> Records shown
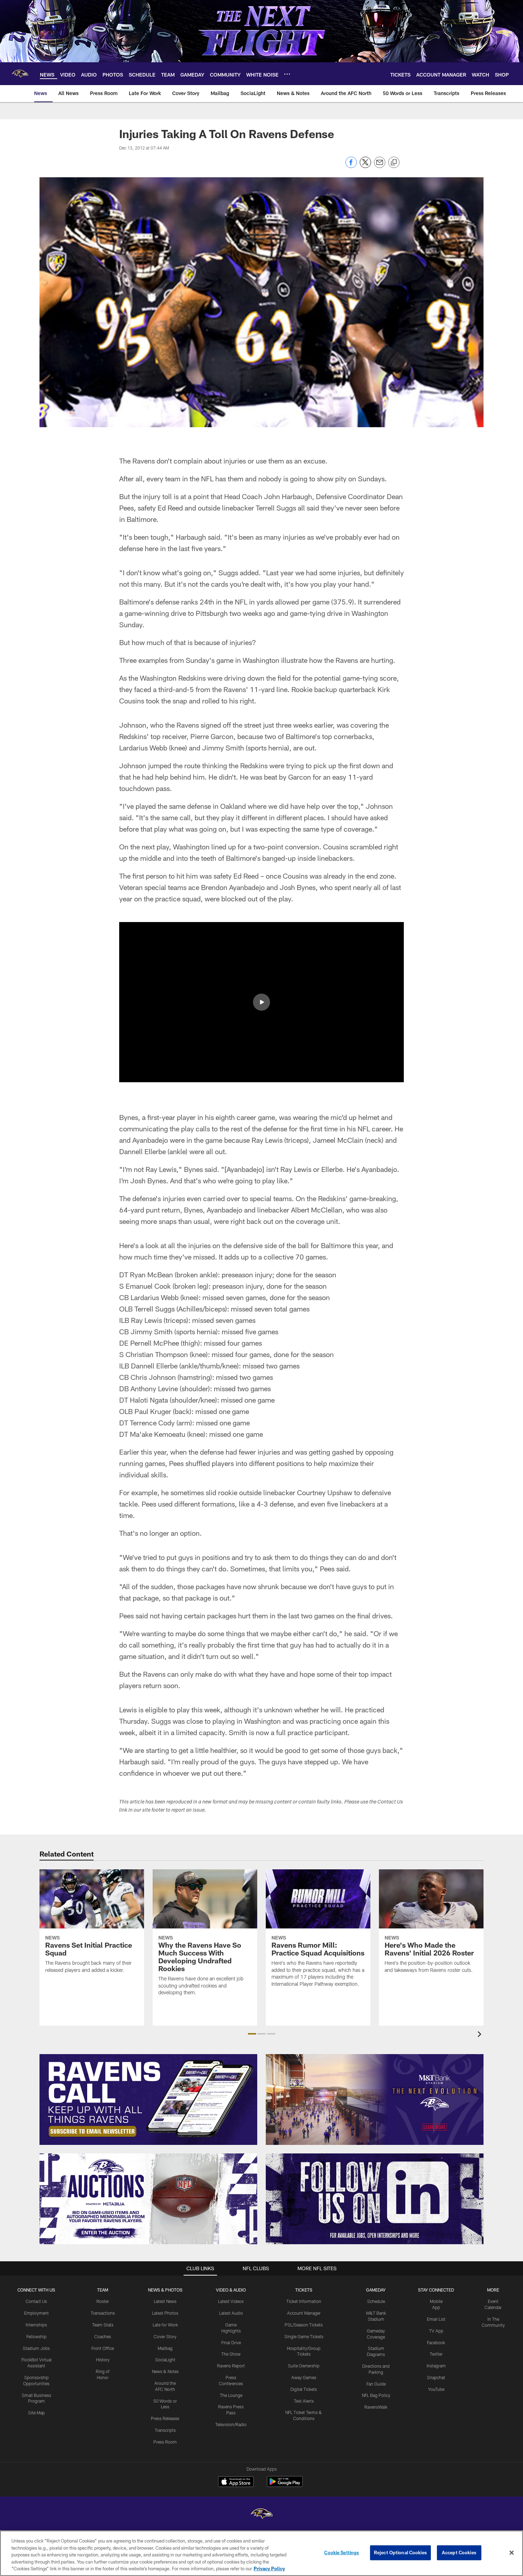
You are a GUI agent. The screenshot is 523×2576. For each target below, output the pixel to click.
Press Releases (165, 2418)
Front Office (102, 2348)
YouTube (436, 2389)
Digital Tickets (303, 2389)
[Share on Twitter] (365, 166)
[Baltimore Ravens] (261, 2514)
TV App (436, 2330)
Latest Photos (165, 2312)
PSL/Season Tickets (304, 2324)
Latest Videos (231, 2301)
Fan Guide (376, 2383)
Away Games (303, 2377)
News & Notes (165, 2371)
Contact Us (36, 2301)
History (103, 2359)
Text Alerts (304, 2400)
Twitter (436, 2353)
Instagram (436, 2365)
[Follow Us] (375, 2198)
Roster (102, 2301)
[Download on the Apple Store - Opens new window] (236, 2482)
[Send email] (379, 166)
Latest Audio (231, 2312)
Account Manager (304, 2312)
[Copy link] (394, 163)
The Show (231, 2353)
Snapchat (436, 2377)
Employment (36, 2312)
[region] (261, 2553)
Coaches (102, 2336)
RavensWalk (375, 2406)
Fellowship (36, 2336)
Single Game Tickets (303, 2336)
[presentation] (481, 2035)
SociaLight (165, 2359)
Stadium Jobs (36, 2348)
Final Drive (231, 2342)
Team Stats (102, 2324)
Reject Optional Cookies (400, 2552)
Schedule (376, 2301)
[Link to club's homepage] (19, 73)
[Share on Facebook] (351, 166)
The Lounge (231, 2395)
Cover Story (165, 2336)
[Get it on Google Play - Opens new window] (285, 2485)
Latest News (165, 2301)
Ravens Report (231, 2365)
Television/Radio (231, 2424)
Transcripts (165, 2430)
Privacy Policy (269, 2568)
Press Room (165, 2441)
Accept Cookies (459, 2552)
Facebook (436, 2342)
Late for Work (165, 2324)
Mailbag (165, 2348)
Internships (36, 2324)
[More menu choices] (287, 74)
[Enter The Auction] (148, 2198)
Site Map (36, 2412)
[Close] (511, 2553)
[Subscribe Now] (148, 2099)
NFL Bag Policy (376, 2395)
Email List (436, 2318)
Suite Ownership (303, 2365)
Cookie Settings (341, 2552)
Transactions (103, 2312)
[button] (261, 1002)
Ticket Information (303, 2301)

> Work item
Please hand back every entry above exactly, with no images in the copy.

> Completed exercise
You are a GUI agent. The screenshot is 523×2576. For each target below, output the pixel to click.
Press Releases (165, 2418)
Front Office (102, 2348)
YouTube (436, 2389)
Digital Tickets (303, 2389)
[Share on Twitter] (365, 166)
[Baltimore Ravens] (261, 2514)
TV App (436, 2330)
Latest Photos (165, 2312)
PSL/Season Tickets (304, 2324)
Latest Videos (231, 2301)
Fan Guide (376, 2383)
Away Games (303, 2377)
News & Notes (165, 2371)
Contact Us (36, 2301)
History (103, 2359)
Text Alerts (304, 2400)
Twitter (436, 2353)
Instagram (436, 2365)
[Follow Us] (375, 2198)
Roster (102, 2301)
[Download on the Apple Store - Opens new window] (236, 2482)
[Send email] (379, 166)
Latest Audio (231, 2312)
Account Manager (304, 2312)
[Copy link] (394, 163)
The Show (231, 2353)
Snapchat (436, 2377)
Employment (36, 2312)
[region] (261, 2553)
Coaches (102, 2336)
RavensWalk (375, 2406)
Fellowship (36, 2336)
Single Game Tickets (303, 2336)
[presentation] (481, 2035)
SociaLight (165, 2359)
Stadium Jobs (36, 2348)
Final Drive (231, 2342)
Team Stats (102, 2324)
Reject Optional Cookies (400, 2552)
Schedule (376, 2301)
[Link to club's homepage] (19, 73)
[Share on Facebook] (351, 166)
The Lounge (231, 2395)
Cover Story (165, 2336)
[Get it on Google Play - Opens new window] (285, 2485)
Latest News (165, 2301)
Ravens Report (231, 2365)
Television/Radio (231, 2424)
Transcripts (165, 2430)
Privacy Policy (269, 2568)
Press Room (165, 2441)
Accept Cookies (459, 2552)
Facebook (436, 2342)
Late for Work (165, 2324)
Mailbag (165, 2348)
Internships (36, 2324)
[More menu choices] (287, 74)
[Enter The Auction] (148, 2198)
Site Map (36, 2412)
[Close] (511, 2553)
[Subscribe Now] (148, 2099)
NFL Bag Policy (376, 2395)
Email List (436, 2318)
Suite Ownership (303, 2365)
Cookie Settings (341, 2552)
Transactions (103, 2312)
[button] (261, 1002)
Ticket Information (303, 2301)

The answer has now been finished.